══ INFORMATION GIVEN ══

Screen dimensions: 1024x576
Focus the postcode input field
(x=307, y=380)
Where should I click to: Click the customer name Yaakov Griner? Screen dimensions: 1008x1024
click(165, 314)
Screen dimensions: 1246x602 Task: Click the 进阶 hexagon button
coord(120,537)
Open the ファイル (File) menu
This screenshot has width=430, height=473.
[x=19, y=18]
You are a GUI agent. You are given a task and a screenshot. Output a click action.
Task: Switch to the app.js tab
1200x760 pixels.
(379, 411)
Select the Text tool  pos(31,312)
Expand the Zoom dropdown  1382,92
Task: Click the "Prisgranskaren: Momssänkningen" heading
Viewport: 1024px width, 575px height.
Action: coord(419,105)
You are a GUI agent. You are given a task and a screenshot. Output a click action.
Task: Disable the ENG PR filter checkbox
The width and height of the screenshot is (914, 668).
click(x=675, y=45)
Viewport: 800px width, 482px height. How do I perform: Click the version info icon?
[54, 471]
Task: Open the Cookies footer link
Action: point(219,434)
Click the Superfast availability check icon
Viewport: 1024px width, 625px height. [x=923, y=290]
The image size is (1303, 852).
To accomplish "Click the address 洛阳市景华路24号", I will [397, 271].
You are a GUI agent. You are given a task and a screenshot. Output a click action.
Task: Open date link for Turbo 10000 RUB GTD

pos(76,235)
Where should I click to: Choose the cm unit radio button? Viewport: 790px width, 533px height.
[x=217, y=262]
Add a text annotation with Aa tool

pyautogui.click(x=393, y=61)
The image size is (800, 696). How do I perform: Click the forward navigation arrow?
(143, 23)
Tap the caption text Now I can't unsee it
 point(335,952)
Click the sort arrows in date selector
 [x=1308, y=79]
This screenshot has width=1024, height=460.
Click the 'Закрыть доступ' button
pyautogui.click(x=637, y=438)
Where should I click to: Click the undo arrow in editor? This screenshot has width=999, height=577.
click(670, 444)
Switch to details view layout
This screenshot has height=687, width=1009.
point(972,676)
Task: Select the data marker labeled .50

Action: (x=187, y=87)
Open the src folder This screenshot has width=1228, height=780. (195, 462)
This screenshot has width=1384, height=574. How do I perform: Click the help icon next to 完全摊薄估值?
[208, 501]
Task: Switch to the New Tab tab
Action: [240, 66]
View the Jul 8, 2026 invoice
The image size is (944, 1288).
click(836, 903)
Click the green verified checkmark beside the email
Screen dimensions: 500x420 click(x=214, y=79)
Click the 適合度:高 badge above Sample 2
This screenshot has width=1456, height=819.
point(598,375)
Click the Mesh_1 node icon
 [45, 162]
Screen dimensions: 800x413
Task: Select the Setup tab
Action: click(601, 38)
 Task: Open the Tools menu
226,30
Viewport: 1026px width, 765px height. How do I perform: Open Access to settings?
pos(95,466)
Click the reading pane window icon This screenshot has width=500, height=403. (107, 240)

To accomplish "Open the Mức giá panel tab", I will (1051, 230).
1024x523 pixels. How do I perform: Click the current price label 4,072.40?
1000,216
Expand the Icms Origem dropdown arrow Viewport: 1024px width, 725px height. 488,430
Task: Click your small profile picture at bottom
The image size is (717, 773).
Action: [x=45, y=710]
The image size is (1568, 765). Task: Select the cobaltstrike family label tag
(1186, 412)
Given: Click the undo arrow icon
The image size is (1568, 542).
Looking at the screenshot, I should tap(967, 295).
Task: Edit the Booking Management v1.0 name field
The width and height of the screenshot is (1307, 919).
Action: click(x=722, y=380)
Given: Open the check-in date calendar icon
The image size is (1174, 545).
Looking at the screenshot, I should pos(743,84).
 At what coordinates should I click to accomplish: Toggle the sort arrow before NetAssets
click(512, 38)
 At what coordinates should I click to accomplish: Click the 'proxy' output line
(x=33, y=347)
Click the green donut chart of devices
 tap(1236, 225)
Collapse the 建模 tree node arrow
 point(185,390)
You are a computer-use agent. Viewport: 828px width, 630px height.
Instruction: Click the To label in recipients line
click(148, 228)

═══

**PROBLEM**
Tell me how many lines in the data include "Expand", giving only the number.

**REPLY**
2